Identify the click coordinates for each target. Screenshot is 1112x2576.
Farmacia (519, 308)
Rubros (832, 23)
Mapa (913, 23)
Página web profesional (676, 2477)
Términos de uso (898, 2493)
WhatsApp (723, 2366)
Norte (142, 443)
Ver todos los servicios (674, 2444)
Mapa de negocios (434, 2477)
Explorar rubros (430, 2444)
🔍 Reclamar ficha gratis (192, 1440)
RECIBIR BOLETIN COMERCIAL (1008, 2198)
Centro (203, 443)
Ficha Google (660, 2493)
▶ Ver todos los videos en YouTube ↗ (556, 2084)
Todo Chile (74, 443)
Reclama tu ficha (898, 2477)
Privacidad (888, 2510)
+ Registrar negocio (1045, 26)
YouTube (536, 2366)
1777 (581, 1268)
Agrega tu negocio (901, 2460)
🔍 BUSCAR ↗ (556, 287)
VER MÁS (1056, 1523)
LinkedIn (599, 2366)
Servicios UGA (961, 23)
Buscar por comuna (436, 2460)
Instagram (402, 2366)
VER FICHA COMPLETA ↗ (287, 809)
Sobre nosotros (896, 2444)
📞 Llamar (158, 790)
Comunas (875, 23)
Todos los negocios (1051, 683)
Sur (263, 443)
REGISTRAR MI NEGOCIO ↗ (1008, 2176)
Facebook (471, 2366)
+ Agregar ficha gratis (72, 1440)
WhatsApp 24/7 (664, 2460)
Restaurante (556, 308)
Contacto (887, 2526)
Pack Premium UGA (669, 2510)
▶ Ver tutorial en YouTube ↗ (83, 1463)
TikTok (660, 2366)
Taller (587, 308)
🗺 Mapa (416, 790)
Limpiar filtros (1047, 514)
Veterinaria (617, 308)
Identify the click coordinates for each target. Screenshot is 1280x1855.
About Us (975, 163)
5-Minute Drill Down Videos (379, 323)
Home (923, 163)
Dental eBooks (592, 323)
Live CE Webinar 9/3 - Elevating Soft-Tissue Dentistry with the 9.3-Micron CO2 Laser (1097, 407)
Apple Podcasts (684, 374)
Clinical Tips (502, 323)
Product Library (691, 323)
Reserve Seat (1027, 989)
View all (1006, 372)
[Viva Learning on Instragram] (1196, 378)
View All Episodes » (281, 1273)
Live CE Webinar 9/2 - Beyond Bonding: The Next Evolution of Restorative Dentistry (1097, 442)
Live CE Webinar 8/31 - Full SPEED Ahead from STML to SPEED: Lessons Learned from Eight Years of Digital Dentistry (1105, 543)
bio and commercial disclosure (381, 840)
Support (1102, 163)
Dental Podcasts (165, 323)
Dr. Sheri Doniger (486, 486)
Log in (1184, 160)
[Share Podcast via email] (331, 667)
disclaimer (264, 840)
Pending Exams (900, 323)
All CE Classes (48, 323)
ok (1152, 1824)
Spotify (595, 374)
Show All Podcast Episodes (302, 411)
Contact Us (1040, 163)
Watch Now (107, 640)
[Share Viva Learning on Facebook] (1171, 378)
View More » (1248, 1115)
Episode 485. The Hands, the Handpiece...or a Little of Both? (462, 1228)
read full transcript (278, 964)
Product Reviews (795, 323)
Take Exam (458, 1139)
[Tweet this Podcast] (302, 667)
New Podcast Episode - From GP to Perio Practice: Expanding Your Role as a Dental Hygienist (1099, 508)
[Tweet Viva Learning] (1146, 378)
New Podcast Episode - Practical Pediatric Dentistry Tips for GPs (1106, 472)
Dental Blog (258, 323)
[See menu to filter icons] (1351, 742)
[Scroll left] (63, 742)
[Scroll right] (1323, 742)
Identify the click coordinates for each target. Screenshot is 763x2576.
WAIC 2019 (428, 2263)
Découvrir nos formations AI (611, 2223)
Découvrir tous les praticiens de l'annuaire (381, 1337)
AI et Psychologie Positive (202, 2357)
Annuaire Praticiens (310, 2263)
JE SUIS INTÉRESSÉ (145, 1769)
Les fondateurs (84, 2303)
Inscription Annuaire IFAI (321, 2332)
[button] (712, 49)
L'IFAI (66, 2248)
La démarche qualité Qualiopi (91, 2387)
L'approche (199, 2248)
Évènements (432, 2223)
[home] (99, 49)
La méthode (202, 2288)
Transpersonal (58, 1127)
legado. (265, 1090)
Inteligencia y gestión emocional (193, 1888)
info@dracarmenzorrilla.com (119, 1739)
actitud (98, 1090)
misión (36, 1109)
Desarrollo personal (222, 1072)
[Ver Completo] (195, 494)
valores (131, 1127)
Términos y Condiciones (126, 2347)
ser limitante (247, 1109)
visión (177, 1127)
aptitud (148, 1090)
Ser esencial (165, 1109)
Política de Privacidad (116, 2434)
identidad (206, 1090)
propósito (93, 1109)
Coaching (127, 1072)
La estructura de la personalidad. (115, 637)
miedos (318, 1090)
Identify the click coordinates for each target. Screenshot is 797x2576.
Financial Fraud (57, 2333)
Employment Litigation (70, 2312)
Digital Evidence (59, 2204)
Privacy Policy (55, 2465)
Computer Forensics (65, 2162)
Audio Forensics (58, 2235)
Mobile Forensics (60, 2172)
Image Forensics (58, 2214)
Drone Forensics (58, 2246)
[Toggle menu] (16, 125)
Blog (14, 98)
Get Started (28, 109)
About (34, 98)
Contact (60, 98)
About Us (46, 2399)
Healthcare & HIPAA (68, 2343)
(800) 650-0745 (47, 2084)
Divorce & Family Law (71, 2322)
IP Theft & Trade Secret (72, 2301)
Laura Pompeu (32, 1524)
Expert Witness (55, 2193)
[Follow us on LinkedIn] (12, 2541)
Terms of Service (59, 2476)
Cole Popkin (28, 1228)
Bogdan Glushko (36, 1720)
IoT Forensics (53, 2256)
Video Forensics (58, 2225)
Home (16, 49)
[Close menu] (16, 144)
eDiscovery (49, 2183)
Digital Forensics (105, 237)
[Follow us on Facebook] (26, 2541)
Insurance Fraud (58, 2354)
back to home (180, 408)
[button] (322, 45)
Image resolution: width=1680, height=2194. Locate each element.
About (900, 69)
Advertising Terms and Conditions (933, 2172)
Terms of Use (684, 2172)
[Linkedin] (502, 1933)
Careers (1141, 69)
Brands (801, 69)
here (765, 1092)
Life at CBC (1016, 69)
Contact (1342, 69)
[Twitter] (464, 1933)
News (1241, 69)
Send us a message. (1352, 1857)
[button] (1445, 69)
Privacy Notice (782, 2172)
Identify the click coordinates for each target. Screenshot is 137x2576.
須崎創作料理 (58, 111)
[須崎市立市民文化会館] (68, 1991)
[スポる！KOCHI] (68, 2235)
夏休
+ + + + + + +
Could you output the records in full, exactly as written?

### ANSWER AREA
Identify the click coordinates for each target. Screenshot is 1112x2576.
Farmacia (519, 308)
Rubros (832, 23)
Mapa (913, 23)
Página web profesional (676, 2477)
Términos de uso (898, 2493)
WhatsApp (723, 2366)
Norte (142, 443)
Ver todos los servicios (674, 2444)
Mapa de negocios (434, 2477)
Explorar rubros (430, 2444)
🔍 Reclamar ficha gratis (192, 1440)
RECIBIR BOLETIN COMERCIAL (1008, 2198)
Centro (203, 443)
Ficha Google (660, 2493)
▶ Ver todos los videos en YouTube ↗ (556, 2084)
Todo Chile (74, 443)
Reclama tu ficha (898, 2477)
Privacidad (888, 2510)
+ Registrar negocio (1045, 26)
YouTube (536, 2366)
1777 (581, 1268)
Agrega tu negocio (901, 2460)
🔍 BUSCAR ↗ (556, 287)
VER MÁS (1056, 1523)
LinkedIn (599, 2366)
Servicios UGA (961, 23)
Buscar por comuna (436, 2460)
Instagram (402, 2366)
VER FICHA COMPLETA ↗ (287, 809)
Sobre nosotros (896, 2444)
📞 Llamar (158, 790)
Comunas (875, 23)
Todos los negocios (1051, 683)
Sur (263, 443)
REGISTRAR MI NEGOCIO ↗ (1008, 2176)
Facebook (471, 2366)
+ Agregar ficha gratis (72, 1440)
WhatsApp 24/7 (664, 2460)
Restaurante (556, 308)
Contacto (887, 2526)
Pack Premium UGA (669, 2510)
▶ Ver tutorial en YouTube ↗ (83, 1463)
TikTok (660, 2366)
Taller (587, 308)
🗺 Mapa (416, 790)
Limpiar filtros (1047, 514)
Veterinaria (617, 308)
Identify the click coordinates for each target. Screenshot is 1280x1855.
About Us (975, 163)
5-Minute Drill Down Videos (379, 323)
Home (923, 163)
Dental eBooks (592, 323)
Live CE Webinar 9/3 - Elevating Soft-Tissue Dentistry with the 9.3-Micron CO2 Laser (1097, 407)
Apple Podcasts (684, 374)
Clinical Tips (502, 323)
Product Library (691, 323)
Reserve Seat (1027, 989)
View all (1006, 372)
[Viva Learning on Instragram] (1196, 378)
View All Episodes » (281, 1273)
Live CE Webinar 9/2 - Beyond Bonding: The Next Evolution of Restorative Dentistry (1097, 442)
Live CE Webinar 8/31 - Full SPEED Ahead from STML to SPEED: Lessons Learned from Eight Years of Digital Dentistry (1105, 543)
bio and commercial disclosure (381, 840)
Support (1102, 163)
Dental Podcasts (165, 323)
Dr. Sheri Doniger (486, 486)
Log in (1184, 160)
[Share Podcast via email] (331, 667)
disclaimer (264, 840)
Pending Exams (900, 323)
All CE Classes (48, 323)
ok (1152, 1824)
Spotify (595, 374)
Show All Podcast Episodes (302, 411)
Contact Us (1040, 163)
Watch Now (107, 640)
[Share Viva Learning on Facebook] (1171, 378)
View More » (1248, 1115)
Episode 485. The Hands, the Handpiece...or a Little of Both? (462, 1228)
read full transcript (278, 964)
Product Reviews (795, 323)
Take Exam (458, 1139)
[Tweet this Podcast] (302, 667)
New Podcast Episode - From GP to Perio Practice: Expanding Your Role as a Dental Hygienist (1099, 508)
[Tweet Viva Learning] (1146, 378)
New Podcast Episode - Practical Pediatric Dentistry Tips for GPs (1106, 472)
Dental Blog (258, 323)
[See menu to filter icons] (1351, 742)
[Scroll left] (63, 742)
[Scroll right] (1323, 742)
Identify the click coordinates for each target. Screenshot is 763x2576.
WAIC 2019 (428, 2263)
Découvrir nos formations AI (611, 2223)
Découvrir tous les praticiens de l'annuaire (381, 1337)
AI et Psychologie Positive (202, 2357)
Annuaire Praticiens (310, 2263)
JE SUIS INTÉRESSÉ (145, 1769)
Les fondateurs (84, 2303)
Inscription Annuaire IFAI (321, 2332)
[button] (712, 49)
L'IFAI (66, 2248)
La démarche qualité Qualiopi (91, 2387)
L'approche (199, 2248)
Évènements (432, 2223)
[home] (99, 49)
La méthode (202, 2288)
Transpersonal (58, 1127)
legado. (265, 1090)
Inteligencia y gestión emocional (193, 1888)
info@dracarmenzorrilla.com (119, 1739)
actitud (98, 1090)
misión (36, 1109)
Desarrollo personal (222, 1072)
[Ver Completo] (195, 494)
valores (131, 1127)
Términos y Condiciones (126, 2347)
ser limitante (247, 1109)
visión (177, 1127)
aptitud (148, 1090)
Ser esencial (165, 1109)
Política de Privacidad (116, 2434)
identidad (206, 1090)
propósito (93, 1109)
Coaching (127, 1072)
La estructura de la personalidad. (115, 637)
miedos (318, 1090)
Identify the click coordinates for each target. Screenshot is 797x2576.
Financial Fraud (57, 2333)
Employment Litigation (70, 2312)
Digital Evidence (59, 2204)
Privacy Policy (55, 2465)
Computer Forensics (65, 2162)
Audio Forensics (58, 2235)
Mobile Forensics (60, 2172)
Image Forensics (58, 2214)
Drone Forensics (58, 2246)
[Toggle menu] (16, 125)
Blog (14, 98)
Get Started (28, 109)
About (34, 98)
Contact (60, 98)
About Us (46, 2399)
Healthcare & HIPAA (68, 2343)
(800) 650-0745 (47, 2084)
Divorce & Family Law (71, 2322)
IP Theft & Trade Secret (72, 2301)
Laura Pompeu (32, 1524)
Expert Witness (55, 2193)
[Follow us on LinkedIn] (12, 2541)
Terms of Service (59, 2476)
Cole Popkin (28, 1228)
Bogdan Glushko (36, 1720)
IoT Forensics (53, 2256)
Video Forensics (58, 2225)
Home (16, 49)
[Close menu] (16, 144)
eDiscovery (49, 2183)
Digital Forensics (105, 237)
[Follow us on Facebook] (26, 2541)
Insurance Fraud (58, 2354)
back to home (180, 408)
[button] (322, 45)
Image resolution: width=1680, height=2194. Locate each element.
About (900, 69)
Advertising Terms and Conditions (933, 2172)
Terms of Use (684, 2172)
[Linkedin] (502, 1933)
Careers (1141, 69)
Brands (801, 69)
here (765, 1092)
Life at CBC (1016, 69)
Contact (1342, 69)
[Twitter] (464, 1933)
News (1241, 69)
Send us a message. (1352, 1857)
[button] (1445, 69)
Privacy Notice (782, 2172)
Identify the click coordinates for each target. Screenshot is 137x2576.
須崎創作料理 (58, 111)
[須崎市立市民文化会館] (68, 1991)
[スポる！KOCHI] (68, 2235)
夏休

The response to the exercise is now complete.